[Element and text position data]
START

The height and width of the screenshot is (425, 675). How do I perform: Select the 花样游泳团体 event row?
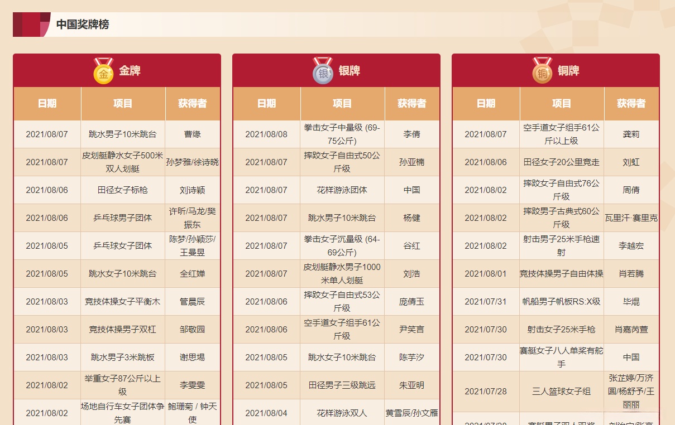click(x=342, y=190)
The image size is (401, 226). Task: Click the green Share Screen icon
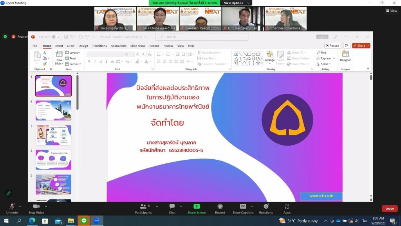click(197, 207)
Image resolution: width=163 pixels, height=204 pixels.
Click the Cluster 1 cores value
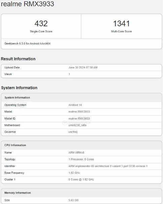tap(81, 179)
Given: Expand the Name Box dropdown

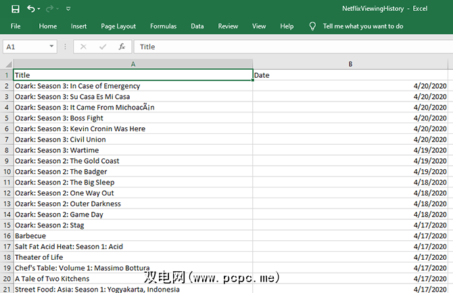Looking at the screenshot, I should (x=51, y=47).
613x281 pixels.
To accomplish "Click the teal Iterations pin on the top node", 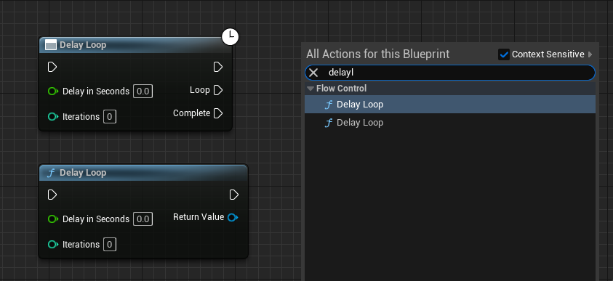I will pos(53,117).
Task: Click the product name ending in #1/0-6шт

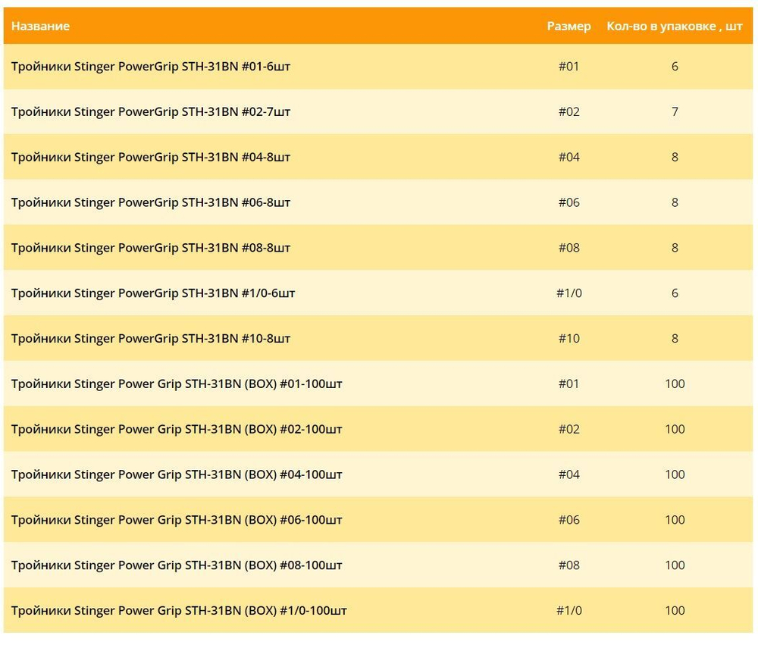Action: pos(153,293)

END

§ **PROBLEM STATEMENT**
Rewrite the stretch from the start of the entries through the line containing "tap(81, 179)", with "green" swapped for "blue" and nothing else changed. Leave the pictures out of your answer.

§ **SOLUTION**
The height and width of the screenshot is (425, 675). How do I perform: Select the 花样游泳团体 event row?
click(x=342, y=190)
The image size is (401, 226). Task: Click the blue Share Screen icon
click(197, 207)
Image resolution: width=163 pixels, height=204 pixels.
Click the Cluster 1 cores value
tap(81, 179)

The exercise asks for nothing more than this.